**Directions:** Copy the data below exactly as it appears, line for line.
- - -
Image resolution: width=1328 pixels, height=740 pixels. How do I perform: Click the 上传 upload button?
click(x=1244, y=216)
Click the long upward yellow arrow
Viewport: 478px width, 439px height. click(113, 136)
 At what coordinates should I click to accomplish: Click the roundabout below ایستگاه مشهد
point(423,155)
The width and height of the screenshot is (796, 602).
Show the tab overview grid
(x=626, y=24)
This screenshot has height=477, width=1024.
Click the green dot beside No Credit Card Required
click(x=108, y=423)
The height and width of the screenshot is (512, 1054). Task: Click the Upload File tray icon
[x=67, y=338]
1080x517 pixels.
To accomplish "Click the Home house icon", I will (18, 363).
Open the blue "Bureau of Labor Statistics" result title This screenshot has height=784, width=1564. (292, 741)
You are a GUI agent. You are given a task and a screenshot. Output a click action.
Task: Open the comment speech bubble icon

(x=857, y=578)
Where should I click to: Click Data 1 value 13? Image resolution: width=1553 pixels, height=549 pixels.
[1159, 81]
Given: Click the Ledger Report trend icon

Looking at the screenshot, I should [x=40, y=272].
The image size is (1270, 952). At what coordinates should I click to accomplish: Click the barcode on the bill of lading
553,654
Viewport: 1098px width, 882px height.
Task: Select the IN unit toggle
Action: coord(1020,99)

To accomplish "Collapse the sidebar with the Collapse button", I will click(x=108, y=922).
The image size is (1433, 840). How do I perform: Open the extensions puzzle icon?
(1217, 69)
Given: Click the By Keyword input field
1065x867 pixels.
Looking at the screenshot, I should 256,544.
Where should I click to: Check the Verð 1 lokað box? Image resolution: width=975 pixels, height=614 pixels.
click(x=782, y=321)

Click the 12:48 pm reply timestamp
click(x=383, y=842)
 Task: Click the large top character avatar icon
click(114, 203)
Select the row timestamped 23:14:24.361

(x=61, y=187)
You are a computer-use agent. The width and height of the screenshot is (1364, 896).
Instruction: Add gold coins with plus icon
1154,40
- - -
**Output of the task:**
Image resolution: width=1328 pixels, height=740 pixels. How do I perform: Click the 上传 upload button?
click(x=1244, y=216)
Click the long upward yellow arrow
Viewport: 478px width, 439px height. click(113, 136)
 At what coordinates should I click to accomplish: Click the roundabout below ایستگاه مشهد
point(423,155)
The width and height of the screenshot is (796, 602).
Show the tab overview grid
(x=626, y=24)
This screenshot has height=477, width=1024.
Click the green dot beside No Credit Card Required
click(x=108, y=423)
The height and width of the screenshot is (512, 1054). Task: Click the Upload File tray icon
[x=67, y=338]
1080x517 pixels.
To accomplish "Click the Home house icon", I will (18, 363).
Open the blue "Bureau of Labor Statistics" result title This screenshot has height=784, width=1564. (292, 741)
You are a GUI agent. You are given a task and a screenshot. Output a click action.
Task: Open the comment speech bubble icon

(x=857, y=578)
Where should I click to: Click Data 1 value 13? Image resolution: width=1553 pixels, height=549 pixels.
[1159, 81]
Given: Click the Ledger Report trend icon

Looking at the screenshot, I should [x=40, y=272].
The image size is (1270, 952). At what coordinates should I click to accomplish: Click the barcode on the bill of lading
553,654
Viewport: 1098px width, 882px height.
Task: Select the IN unit toggle
Action: coord(1020,99)

To accomplish "Collapse the sidebar with the Collapse button", I will click(x=108, y=922).
The image size is (1433, 840). How do I perform: Open the extensions puzzle icon?
(1217, 69)
Given: Click the By Keyword input field
1065x867 pixels.
Looking at the screenshot, I should 256,544.
Where should I click to: Check the Verð 1 lokað box? Image resolution: width=975 pixels, height=614 pixels.
click(x=782, y=321)

Click the 12:48 pm reply timestamp
click(x=383, y=842)
 Task: Click the large top character avatar icon
click(114, 203)
Select the row timestamped 23:14:24.361

(x=61, y=187)
You are a computer-use agent. The width and height of the screenshot is (1364, 896).
Instruction: Add gold coins with plus icon
1154,40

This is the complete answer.